XHPX-FM
- Ciudad Juárez, Chihuahua; Mexico;
- Broadcast area: El Paso, Texas Ciudad Juárez, Chihuahua
- Frequency: 98.3 FM
- Branding: Exa FM

Programming
- Format: Contemporary hit radio

Ownership
- Owner: MVS Radio; (Stereorey México, S.A.);

History
- First air date: 1977 (concession)
- Former frequencies: 93.7 MHz

Technical information
- Licensing authority: CRT
- Class: C
- ERP: 100,000 watts
- HAAT: 553 metres (1,814 ft)
- Transmitter coordinates: 31°40′15.7″N 106°31′09.3″W﻿ / ﻿31.671028°N 106.519250°W

Links
- Webcast: Listen live
- Website: exafm.com

= XHPX-FM =

Radio station in Ciudad Juárez, Chihuahua, Mexico, serving El Paso, Texas

XHPX-FM (98.3 MHz) is a Spanglish contemporary hit radio station in Ciudad Juárez, Chihuahua, Mexico.

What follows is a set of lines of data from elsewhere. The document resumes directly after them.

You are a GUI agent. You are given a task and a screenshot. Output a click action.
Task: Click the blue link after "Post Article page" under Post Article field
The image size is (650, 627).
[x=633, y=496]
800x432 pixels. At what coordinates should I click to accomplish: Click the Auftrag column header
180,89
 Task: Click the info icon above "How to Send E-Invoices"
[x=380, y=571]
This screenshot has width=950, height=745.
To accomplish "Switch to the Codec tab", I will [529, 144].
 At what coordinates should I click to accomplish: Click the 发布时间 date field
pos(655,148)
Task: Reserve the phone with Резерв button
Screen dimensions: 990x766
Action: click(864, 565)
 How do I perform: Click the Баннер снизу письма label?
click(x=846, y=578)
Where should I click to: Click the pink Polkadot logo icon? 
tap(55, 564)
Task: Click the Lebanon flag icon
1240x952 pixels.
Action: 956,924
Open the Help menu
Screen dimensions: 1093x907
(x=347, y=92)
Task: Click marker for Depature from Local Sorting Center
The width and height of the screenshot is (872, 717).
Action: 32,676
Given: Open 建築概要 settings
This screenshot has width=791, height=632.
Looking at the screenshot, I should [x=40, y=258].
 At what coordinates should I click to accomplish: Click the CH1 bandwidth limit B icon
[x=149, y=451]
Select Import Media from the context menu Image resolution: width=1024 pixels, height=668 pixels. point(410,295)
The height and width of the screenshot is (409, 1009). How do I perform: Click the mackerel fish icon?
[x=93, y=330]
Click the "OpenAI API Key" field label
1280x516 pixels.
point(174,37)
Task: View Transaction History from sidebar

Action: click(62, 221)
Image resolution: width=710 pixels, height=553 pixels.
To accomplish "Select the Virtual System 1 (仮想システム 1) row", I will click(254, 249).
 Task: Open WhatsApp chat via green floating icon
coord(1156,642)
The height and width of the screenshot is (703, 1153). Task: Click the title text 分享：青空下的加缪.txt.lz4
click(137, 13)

It broadcasts from studios on Mesa Street in El Paso, Texas, United States, with its transmitter atop Cerro Bola in Juárez.

==History==
XHPX received its concession on October 18, 1977, though it had been on the air for several years by that point and had changed frequencies from 93.7 MHz in 1974. The concession was held by Ángel Beltrán Elizarraraz, but the station was operated by MVS from the start, first with the Stereorey format (later moved to XHTO-FM) and later FM Globo format. In 2000, the station became one of the original Exa FM stations. Most operations moved to studios in El Paso in 2005.

In 1993, it was sold to F.M. Globo de Juárez, S.A. de C.V., which in turn transferred the concession to Frecuencia Modulada de Mexicali in May 1999, MVS de Juárez in December 1999, and Stereorey México in 2012. All are subsidiaries of MVS.